** Exercise instructions **
Copy, from the material below, every line in which the word "button" can be found.

** Entries shown **
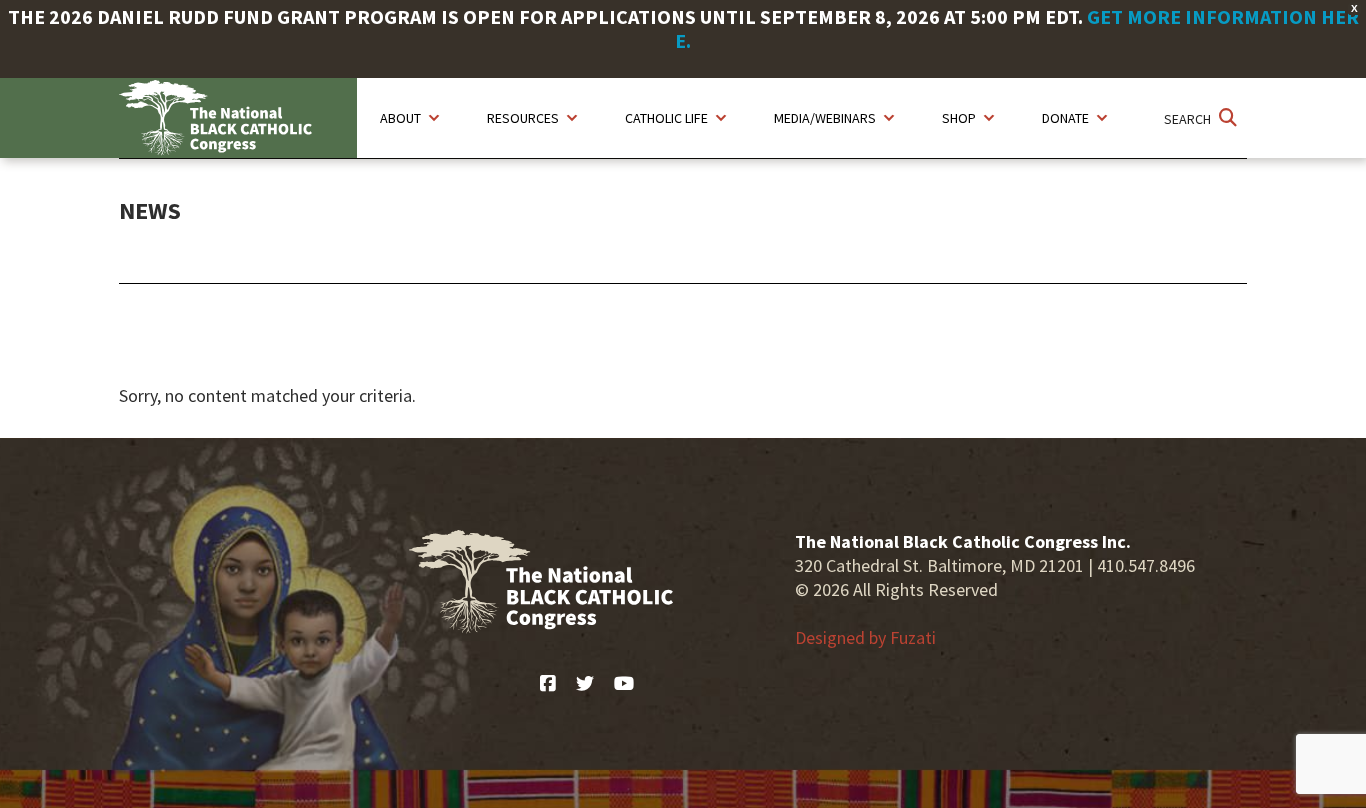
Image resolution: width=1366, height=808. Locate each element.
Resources (523, 118)
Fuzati (913, 637)
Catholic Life (666, 118)
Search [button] (1189, 119)
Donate (1065, 118)
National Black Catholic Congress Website (238, 118)
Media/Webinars (825, 118)
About (400, 118)
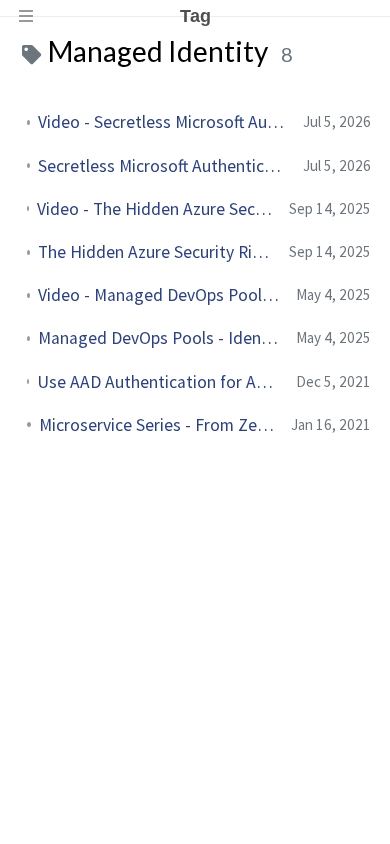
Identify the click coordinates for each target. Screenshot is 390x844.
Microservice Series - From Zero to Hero (157, 425)
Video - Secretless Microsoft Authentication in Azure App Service (162, 122)
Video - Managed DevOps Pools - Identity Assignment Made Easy (159, 295)
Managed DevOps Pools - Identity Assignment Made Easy (159, 338)
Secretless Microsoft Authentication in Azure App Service (162, 166)
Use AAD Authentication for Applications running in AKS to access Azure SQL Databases (158, 382)
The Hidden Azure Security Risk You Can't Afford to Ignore (155, 252)
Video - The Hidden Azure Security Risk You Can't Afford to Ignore (155, 209)
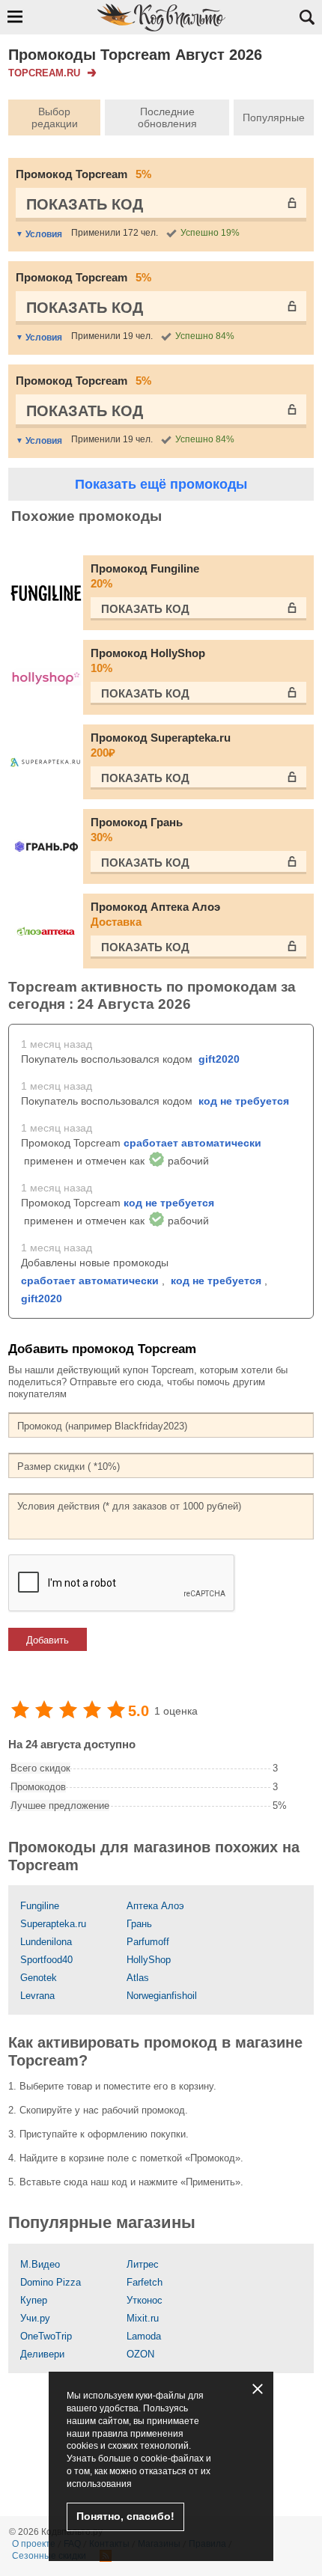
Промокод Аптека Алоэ (155, 914)
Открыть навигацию (14, 16)
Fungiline (39, 1905)
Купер (33, 2300)
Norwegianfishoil (162, 1995)
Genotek (38, 1977)
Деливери (42, 2354)
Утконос (144, 2300)
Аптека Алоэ (155, 1905)
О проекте (33, 2544)
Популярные (274, 117)
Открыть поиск (307, 17)
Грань (139, 1923)
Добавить (47, 1640)
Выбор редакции (54, 117)
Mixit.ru (143, 2318)
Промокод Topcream (83, 174)
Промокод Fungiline (145, 576)
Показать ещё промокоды (161, 484)
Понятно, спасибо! (125, 2516)
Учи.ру (35, 2318)
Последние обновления (167, 117)
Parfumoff (148, 1941)
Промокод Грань (137, 829)
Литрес (143, 2264)
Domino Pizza (50, 2282)
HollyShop (149, 1959)
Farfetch (144, 2282)
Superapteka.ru (53, 1923)
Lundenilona (46, 1941)
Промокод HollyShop (148, 660)
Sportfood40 (46, 1959)
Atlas (138, 1977)
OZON (140, 2354)
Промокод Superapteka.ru (161, 745)
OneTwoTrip (46, 2336)
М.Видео (40, 2264)
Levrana (37, 1995)
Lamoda (144, 2336)
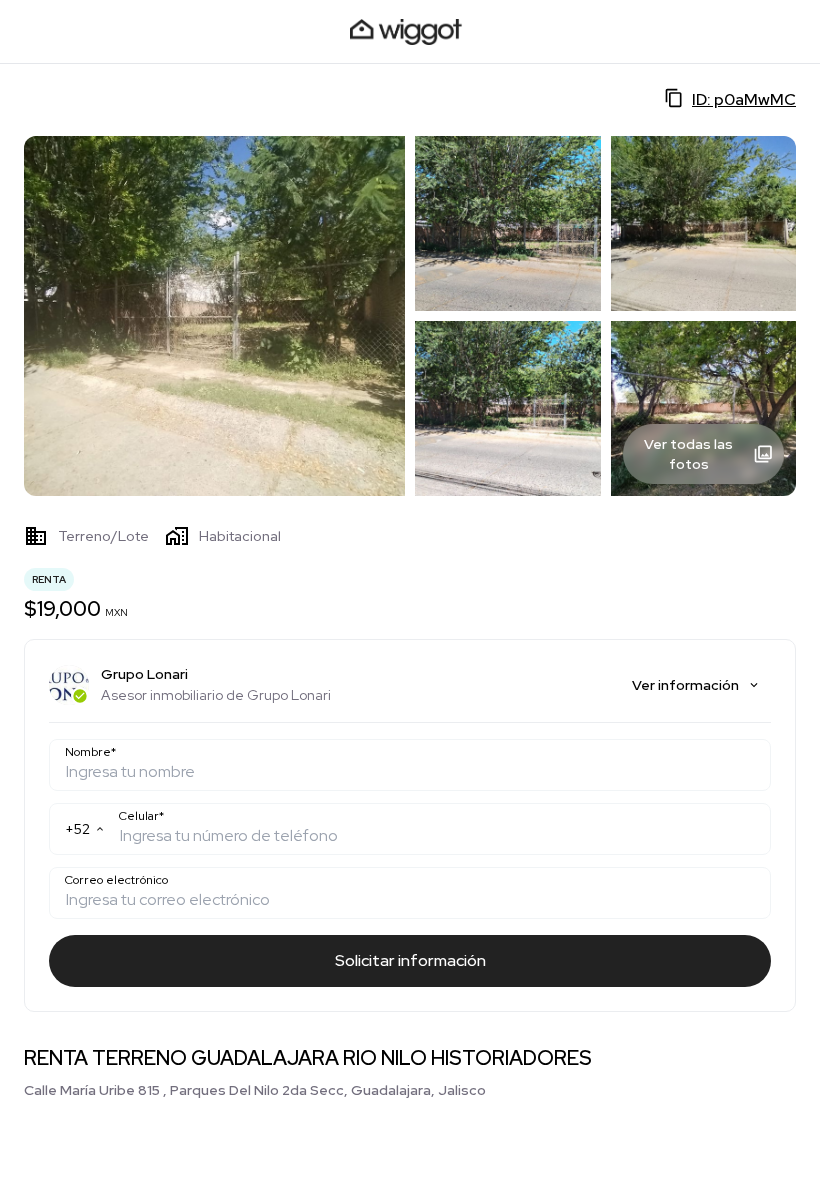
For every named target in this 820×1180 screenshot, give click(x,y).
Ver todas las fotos (688, 454)
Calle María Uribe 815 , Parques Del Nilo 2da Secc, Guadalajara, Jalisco (255, 1090)
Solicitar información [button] (410, 960)
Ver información (685, 685)
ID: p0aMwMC (744, 99)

** Answer space **
Search [button] (1189, 119)
Solicitar información [button] (410, 960)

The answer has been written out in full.